At the time, the concept of “going steady” was relatively new —and, though it might seem counter-intuitive today, parents and moral leaders were concerned that high-schoolers weren’t dating around enough. Of course, the assumption was that the person who went out with a different classmate every weekend was keeping things Rated G. The edgy thing to do back then was to be part of a committed monogamous relationship.

As TIME reported in 1957, “Instead of using their adolescent years to meet as many of the opposite sex as possible, to learn their ways and appraise their worth, teen-agers are tending more and more to ‘go steady.'” The trend had ramifications throughout teen culture:

By definition, boys and girls who go steady dance together exclusively (cutting in is frowned upon), sip their sodas, absorb their double features and spin their platters in each other’s company or not at all.
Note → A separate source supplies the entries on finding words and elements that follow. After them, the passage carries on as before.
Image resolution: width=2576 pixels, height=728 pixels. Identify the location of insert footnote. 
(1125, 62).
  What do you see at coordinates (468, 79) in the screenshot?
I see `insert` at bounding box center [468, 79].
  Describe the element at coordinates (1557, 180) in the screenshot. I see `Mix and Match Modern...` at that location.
Steady-going girls indicate their unavailability in various ways, ranging from the old-fashioned fraternity pins and class rings to certain arrangements of pigtails or bobby pins. Parents often encourage these relationships as stabilizing or “cute.” But Catholic authorities view them as a danger to morals so serious that last month the principal of St. Anthony’s parochial high school in Bristol, Conn, expelled four students for going steady, and the current issues of two Catholic magazines attack the custom.

The concern was that taking the emotional side of teen relationships to the next step would lead to the physical equivalent. An author in one of the Catholic magazines in question even suggested that the church might have to respond with drastic measures: by naming going steady “a specific mortal sin.”